Document segment:
"""

4 Smart Businesses Turning Trash Into Cash
The next million dollar business could be lurking in the trash can
PHOTO CREDIT: Getty Images
There's big money to be made if you're game enough to look in the places no-one else is looking. Especially if that place is trash cans, wastelands or other areas most entrepreneurs choose to avoid. But there is a gold mine waiting to be found in the gutter. And not only is it better for the planet and infinitely sustainable, it's also scalable. Not to mention, consumers care about strong environmental practices with more intensity than ever before. Here are some of the businesses, big and small, that are finding clever ways to cash in on our waste.
Create Value Through Story, Not Just Product
Imperfect Produce is a business that sells the fruit and vegetables tossed aside by the big supermarket chains who deemed them too unsightly. Not only is this good for the environment, it's a cost saving for the consumer who pays 30-50% less than supermarket prices. Rather than apologize for the produce's unsightliness, Imperfect Produce hero the wonky and disfigured items and proudly call them 'Ugly Produce'. Similarly, supermarket chain Intermarch ran a similar campaign called 'Inglorious Vegetables' that featured the failed lemon, the grotesque apple and the ridiculous potato.

"""

Data records:
"""

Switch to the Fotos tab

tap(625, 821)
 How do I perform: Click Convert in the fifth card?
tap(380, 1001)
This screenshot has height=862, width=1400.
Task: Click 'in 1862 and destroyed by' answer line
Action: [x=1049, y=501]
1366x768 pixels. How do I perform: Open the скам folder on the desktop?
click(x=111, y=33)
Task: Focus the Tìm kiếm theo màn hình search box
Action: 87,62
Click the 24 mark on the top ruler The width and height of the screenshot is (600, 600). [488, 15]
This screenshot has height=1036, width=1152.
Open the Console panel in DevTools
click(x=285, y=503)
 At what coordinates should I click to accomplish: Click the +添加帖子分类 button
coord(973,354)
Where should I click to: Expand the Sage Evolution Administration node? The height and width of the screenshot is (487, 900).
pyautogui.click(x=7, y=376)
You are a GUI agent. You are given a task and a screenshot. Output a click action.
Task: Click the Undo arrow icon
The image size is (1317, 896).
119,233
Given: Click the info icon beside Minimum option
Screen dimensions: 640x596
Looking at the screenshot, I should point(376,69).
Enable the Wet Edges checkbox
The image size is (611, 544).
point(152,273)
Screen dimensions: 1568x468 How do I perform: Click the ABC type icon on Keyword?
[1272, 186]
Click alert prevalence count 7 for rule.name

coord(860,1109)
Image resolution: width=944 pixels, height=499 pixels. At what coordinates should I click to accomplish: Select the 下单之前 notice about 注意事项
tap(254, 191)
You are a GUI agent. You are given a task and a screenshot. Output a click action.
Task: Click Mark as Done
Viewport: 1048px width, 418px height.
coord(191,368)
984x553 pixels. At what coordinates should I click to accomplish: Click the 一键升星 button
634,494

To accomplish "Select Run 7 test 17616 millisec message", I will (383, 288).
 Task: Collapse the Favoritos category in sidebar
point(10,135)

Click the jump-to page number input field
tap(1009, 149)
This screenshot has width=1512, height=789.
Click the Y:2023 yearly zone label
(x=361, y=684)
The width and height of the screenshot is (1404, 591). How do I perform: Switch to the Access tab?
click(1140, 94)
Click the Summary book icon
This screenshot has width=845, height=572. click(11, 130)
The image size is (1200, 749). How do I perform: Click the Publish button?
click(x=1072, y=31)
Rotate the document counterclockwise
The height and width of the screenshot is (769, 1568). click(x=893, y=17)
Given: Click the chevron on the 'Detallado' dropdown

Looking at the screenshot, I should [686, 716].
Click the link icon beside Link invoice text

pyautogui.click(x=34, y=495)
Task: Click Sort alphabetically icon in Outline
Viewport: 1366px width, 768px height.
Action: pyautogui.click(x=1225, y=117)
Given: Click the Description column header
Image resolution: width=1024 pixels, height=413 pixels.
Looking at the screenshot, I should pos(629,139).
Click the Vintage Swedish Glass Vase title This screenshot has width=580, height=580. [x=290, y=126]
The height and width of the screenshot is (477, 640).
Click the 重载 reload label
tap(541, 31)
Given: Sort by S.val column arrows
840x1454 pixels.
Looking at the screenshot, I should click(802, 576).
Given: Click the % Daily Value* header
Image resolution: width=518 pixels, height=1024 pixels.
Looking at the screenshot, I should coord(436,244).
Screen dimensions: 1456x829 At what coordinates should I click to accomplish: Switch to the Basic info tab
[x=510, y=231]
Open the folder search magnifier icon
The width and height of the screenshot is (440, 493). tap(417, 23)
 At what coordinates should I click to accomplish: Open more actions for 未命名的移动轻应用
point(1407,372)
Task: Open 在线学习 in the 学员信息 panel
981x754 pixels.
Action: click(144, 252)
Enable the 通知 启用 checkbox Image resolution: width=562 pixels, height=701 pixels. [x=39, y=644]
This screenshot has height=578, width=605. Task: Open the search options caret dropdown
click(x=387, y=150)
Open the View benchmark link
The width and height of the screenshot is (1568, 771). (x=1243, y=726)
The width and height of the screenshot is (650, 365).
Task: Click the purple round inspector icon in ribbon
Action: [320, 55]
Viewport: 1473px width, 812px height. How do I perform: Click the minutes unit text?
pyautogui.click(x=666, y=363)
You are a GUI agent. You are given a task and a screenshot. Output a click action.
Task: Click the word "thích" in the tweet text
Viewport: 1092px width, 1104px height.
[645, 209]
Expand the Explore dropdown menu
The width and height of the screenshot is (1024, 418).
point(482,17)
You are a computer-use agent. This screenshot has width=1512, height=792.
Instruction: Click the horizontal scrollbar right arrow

"""

What is required:
Retype the passage of the article on businesses turning trash into cash that runs between "4 Smart Businesses" and "on our waste.", inclusive.

Answer below:
4 Smart Businesses Turning Trash Into Cash
The next million dollar business could be lurking in the trash can
PHOTO CREDIT: Getty Images
There's big money to be made if you're game enough to look in the places no-one else is looking. Especially if that place is trash cans, wastelands or other areas most entrepreneurs choose to avoid. But there is a gold mine waiting to be found in the gutter. And not only is it better for the planet and infinitely sustainable, it's also scalable. Not to mention, consumers care about strong environmental practices with more intensity than ever before. Here are some of the businesses, big and small, that are finding clever ways to cash in on our waste.